DAYTON, OH (WDTN) — A blast of late November thunderstorms left Dayton cleaning up trees and electric companies working on downed power lines.

The potent system stretched lengthwise down to the Gulf of Mexico. The main threat were the winds for two different reasons.

A surge of strong winds just above the surface known as the low-level jet moved over the Miami Valley early into the night, and because cold air is denser than warm air, strong winds can reach the surface.

As the night progressed, the cold front moved through, and thanks to changes in pressure and temperatures over a short distance, strong winds gusts are a result. I spoke to residents about their experience as a tree fell in the middle of the road.

Dayton resident Davion Walder said, “It was crazy man. Trees falling down. I was in the house sleeping, I just heard a big boom sound, I’m like what the, I came outside, and the tree was outside, I’m like dang.”

Dayton resident Waun Foordend said, “We was walking right past here, and then we heard the tree shaking. First it was this little branch that fell off that tree. So then we like, we finna die, so then we hurried up and ran that way and then the tree fell and all that, so I am like, that could have been us under that tree.”

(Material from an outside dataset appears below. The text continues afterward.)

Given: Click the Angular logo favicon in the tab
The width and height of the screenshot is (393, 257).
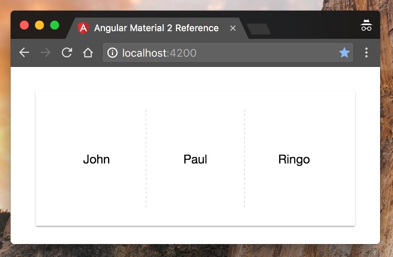Looking at the screenshot, I should [x=83, y=28].
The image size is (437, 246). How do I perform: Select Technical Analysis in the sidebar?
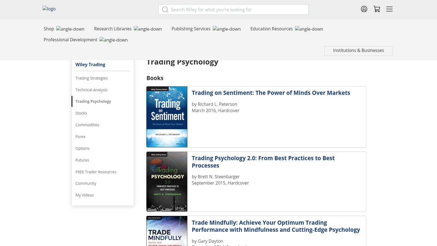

AES Ohio said that a total of under 1,000 customers lost power last night with downed power lines being the main culprit, but have since been restored as power crews worked through the night and in the morning.

Mary Ann Kabel, director of corporate communications at AES Ohio said, “All customers have been restored.”

She continued saying, “When events like this happen or are in the forecast, we make sure that our crews and our line crews, our vegetation crews are all prepared to handle those outages and restore power as quickly and safely as possible.”

We are not in the clear yet, as going into the weekend windy conditions will be around.